ETICHETTA: 42 Records
GENERE: Dance pop, indie pop, alt pop
TRACKLIST:
1. Theme from the Cameretta
2. Hipsteria
3. Door Selection
4. Velleità
5. Le Coppie
6. Il Pranzo di Santo Stefano
7. Post Punk
8. Roma Nord (feat. Cris X)
9. I Pariolini di Diciott’Anni
10. Perdona e Dimentica
11. Wes Anderson
La collocazione più generica possibile sarebbe quella più adatta per un disco come Il Sorprendente Album d’Esordio dei Cani, icona insormontabile di una discografia da anni zero (e relativo post), preoccupata sempre più di emanciparsi dalle categorie più in voga (new wave, indie, pop, e sempre più inopportune concatenazioni e derivazioni) ma ben concentrata sul valore dei testi, diventati strumento di comunicazione potente per individuare una base di fan in quanto a generazione, contesto e gusti musicali. Ci sono riusciti, in ordine sparso, e con indici di gradimento diversi: Bugo, Dente, Brunori Sas, Le Luci della Centrale Elettrica (criticato in uno dei testi), Edipo, e molti, molti altri. Riferimenti alla contemporaneità tecnologica da social network, alle vere e proprie sovrastrutture dominanti che sono televisione, internet e musica, e alla quotidianità più liquida e sgangherata, sono all’ordine del giorno nel “nuovo cantautorato”, e anche se non si può parlare di cantautorato, I Cani arrivano, anzi arriva (il cane è uno solo), nel momento buono per approfittarne.
L’hype iper-confezionata che è stata cucita loro addosso ancora prima dell’uscita del “sorprendente album d’esordio” ha già, scusatemi il francesismo, rotto i coglioni, e non si può assolutamente gustare un disco con una pubblicità a scatola chiusa fatta in questa maniera, sfruttando in maniera devastante ogni possibile canale online per massacrare la popolarità di un artista prima ancora che esca: non stiamo ad individuare il colpevole, passiamo piuttosto alla musica, augurandoci che il cattivo esempio dell’eccesso di attenzione che ha contribuito a rovinare le carriere soprattutto di Ministri e Vasco Brondi, non prosegua nel martoriare anche quella del romano.
La densità di qualità del disco è notevole, ci sono delle derive post-punk assolutamente eighties all’interno del sottosuolo musicale, che però non è, come dicevamo, l’attrattiva principale di questo lavoro: sintetizzatori lobotomizzati ma fortemente dance sottostanno in maniera quasi barocca (e per niente originale, si possono intercambiare tutti i testi con tutte le canzoni, grazie anche alla banalità delle linee vocali) ai testi, vero fulcro dell’album.
Le interpretazioni che si possono dare di queste liriche sono due: un tentativo di sparare su tutto e tutti, in pieno stile dissing da rapper, in modo da piacere a tutto e tutti, oppure un tentativo di parlare di tutto e tutti, per piacere ancora di più a tutti quanti.

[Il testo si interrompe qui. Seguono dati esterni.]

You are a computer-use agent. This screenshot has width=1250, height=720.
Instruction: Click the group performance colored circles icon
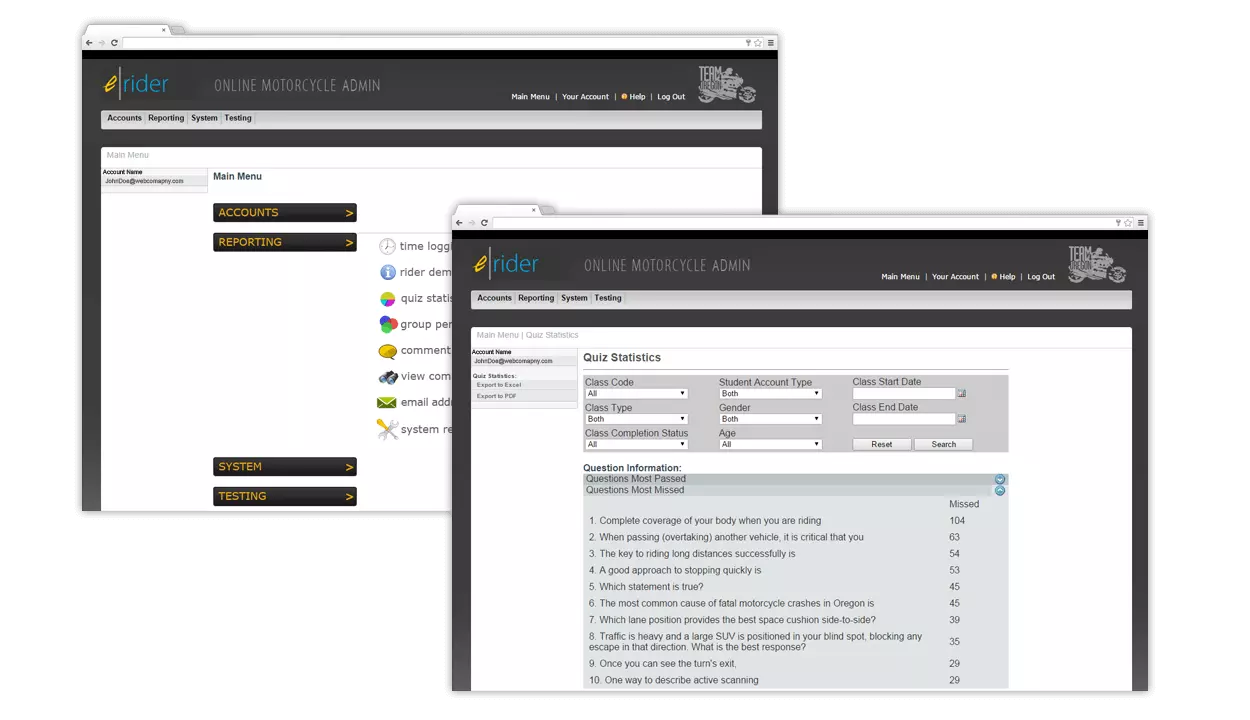click(388, 324)
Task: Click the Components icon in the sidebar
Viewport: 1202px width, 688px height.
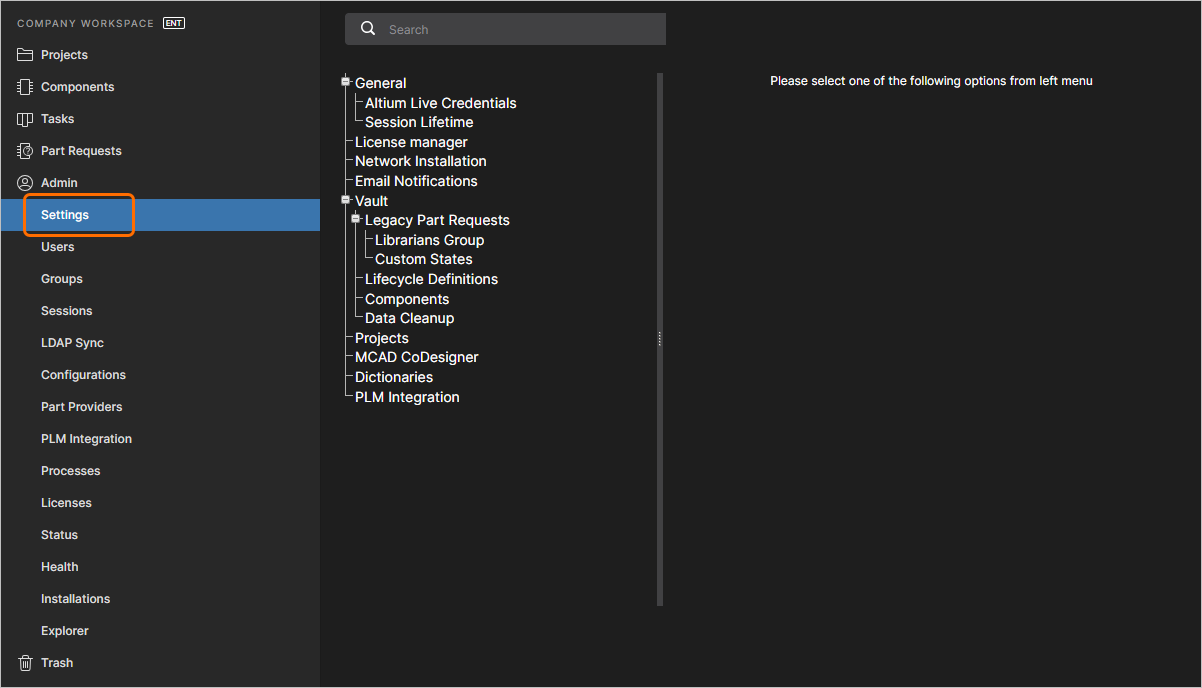Action: [24, 86]
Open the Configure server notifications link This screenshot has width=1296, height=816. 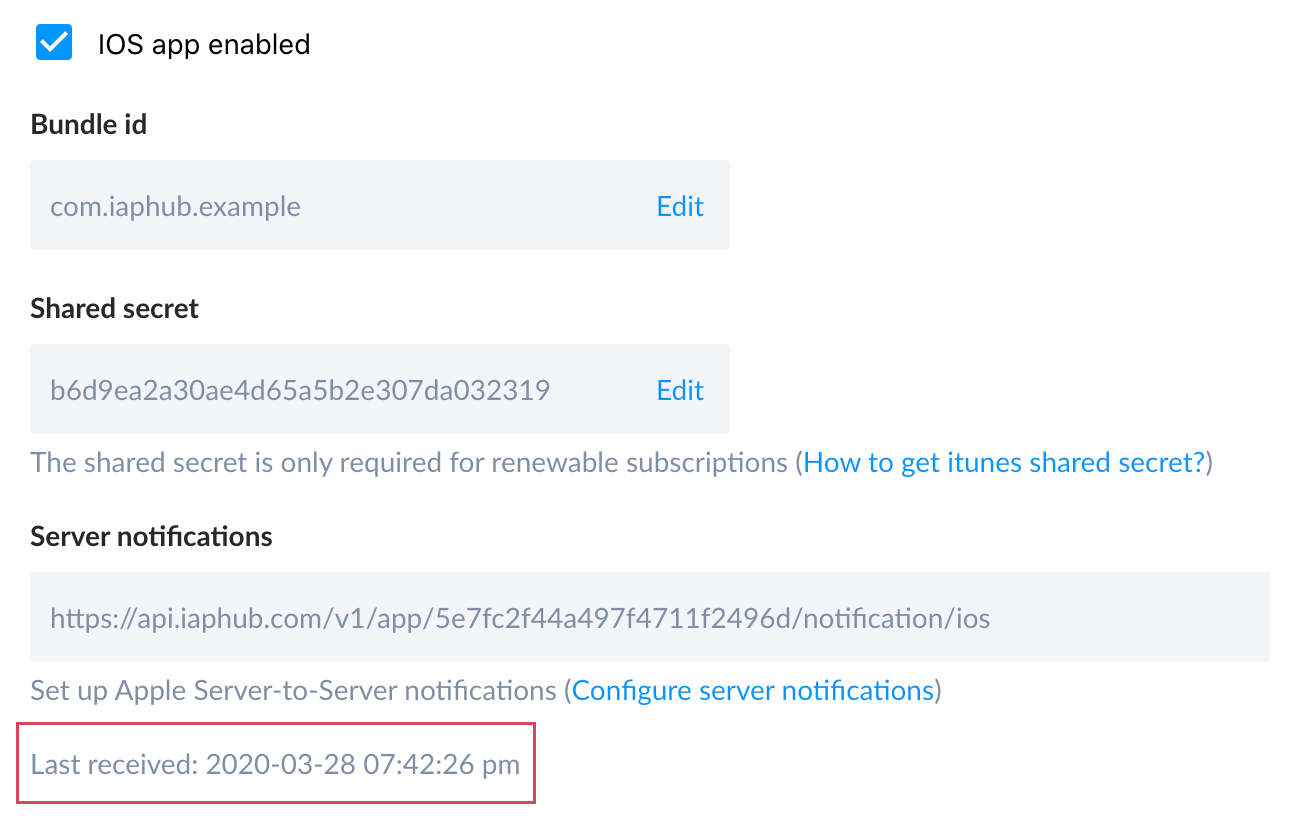[x=752, y=691]
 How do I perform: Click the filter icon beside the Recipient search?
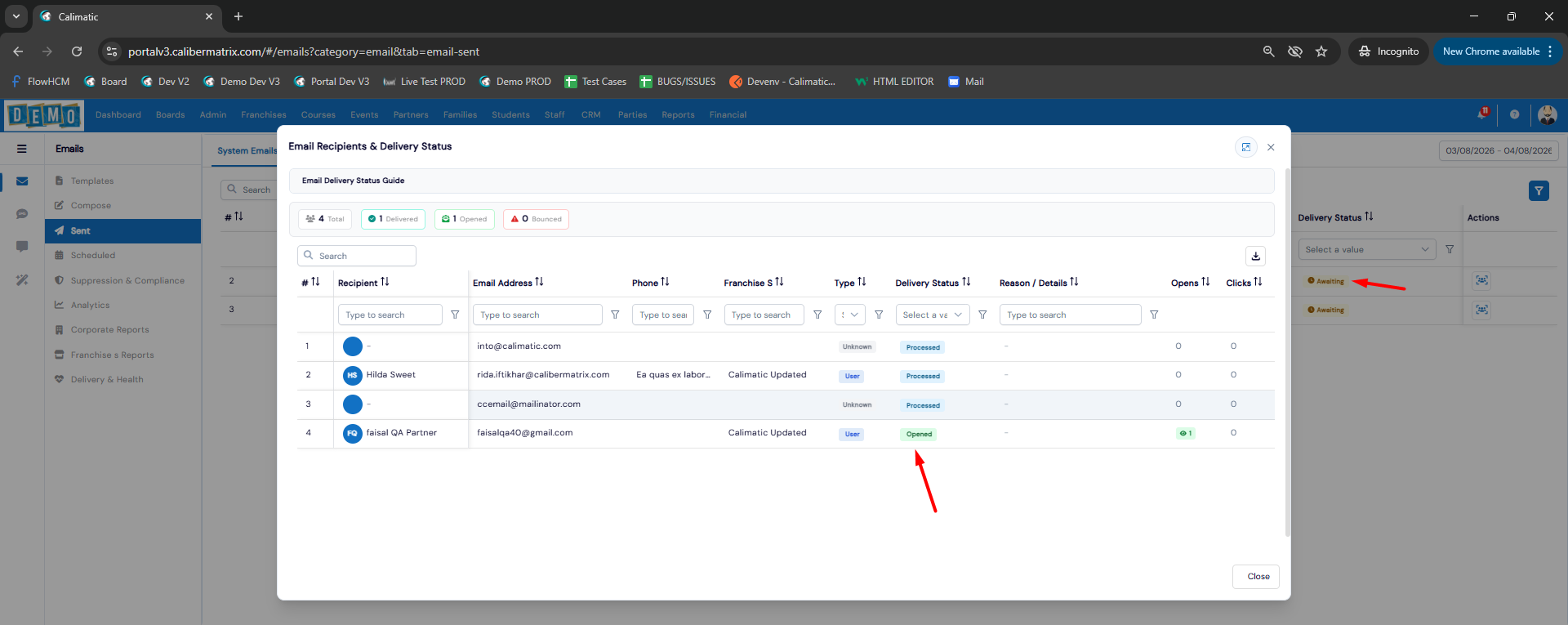coord(455,315)
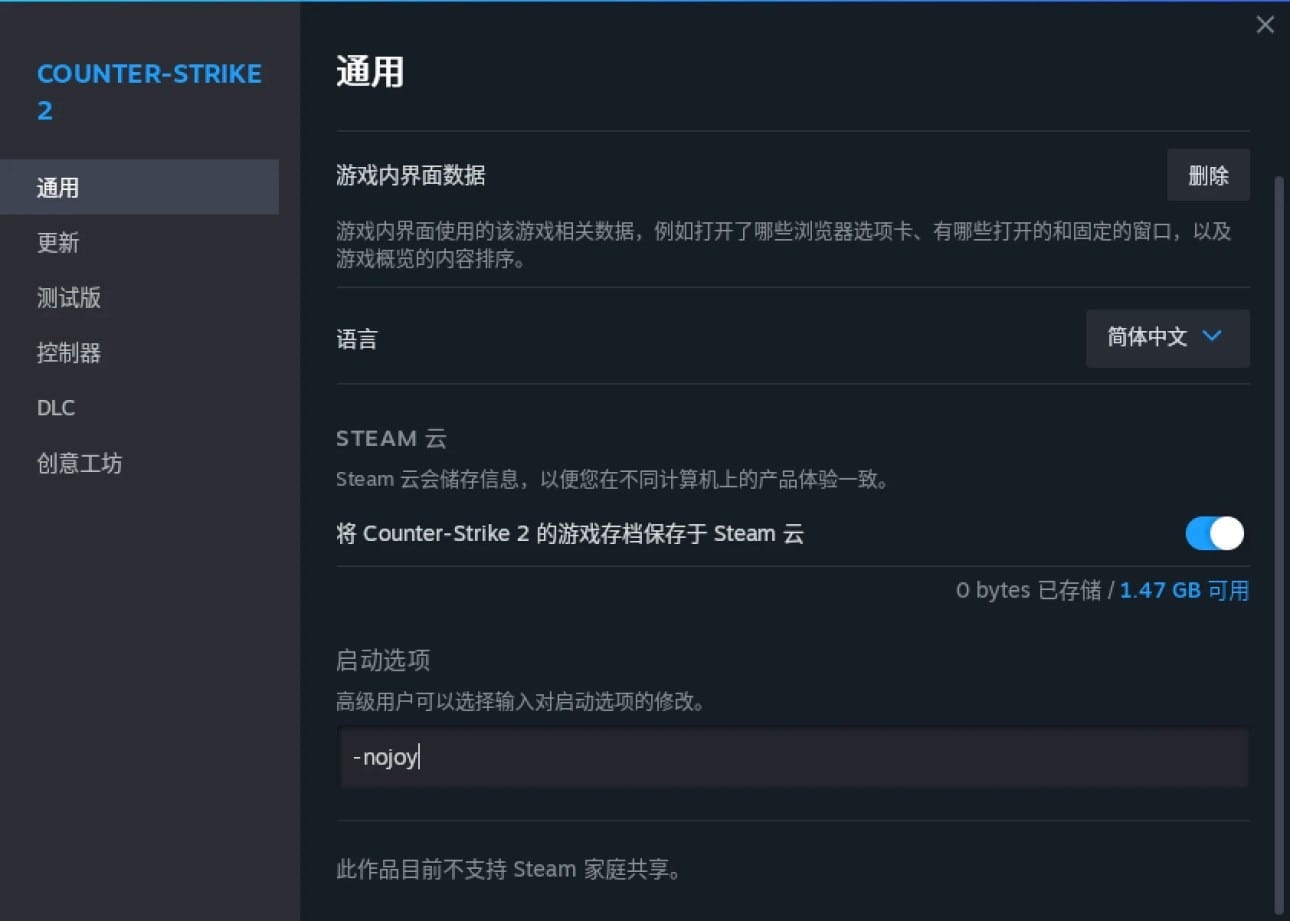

Se fosse la prima, sarebbe difficile capire il perché, e infatti si propenderebbe più per la seconda perché in una bolla di qualunquismo evidente grattata da parole graffianti e gonfie di significato ci siamo tutti noi: i “pariolini” rappresentano ben altro che semplici abitanti di un quartiere di Roma, i nati nei vari decenni citati in “Velleità” sono un po’ in confusione cronologicamente ma in tanti ci si possiamo riconoscere, e così potremo estendere la cosa anche ai vari innamorati che saranno sicuramente interessati a verificare l’attendibilità delle statistiche citate in “Le Coppie”. Il risultato è un disco in realtà molto fighetto, hipster anche se contro gli stessi hipster si scaglia, dove brani come “Il Pranzo di Santo Stefano” e “Wes Anderson” sono riempitivi belli e buoni, seppur centrali per la comprensione della confezione come un avvenimento unico nel nostro duemilaundici musicale.
Un approccio polemico a tutto, si sa, piace, ed è proprio questo il modo che ha “il cane” per sfondare le porte aperte della critica sociale intesa come critica alla massa. Che poi più di critica, si debba parlare di apprezzamento condizionato dalla voglia di distinguersi, questo è ovvio.
Ora riempite questo progetto di attenzione, baciatelo, lustrategli le scarpe e sommergetelo di premi: se resisterà a questo bombardamento mediatico completamente usurante, avremo un vero genio, ma lo scopriremo solo dal secondo disco. Il “sorprendente esordio” di sorprendente ha solo il numero di articoli prodotti prima e dopo la sua uscita, ma tolta la cortina di fumo talmente patinato da perdere la sua tossicità naturale, ci rimane un disco di sicuro interesse per un pubblico molto largo e distinto. Ci vediamo al tour invernale?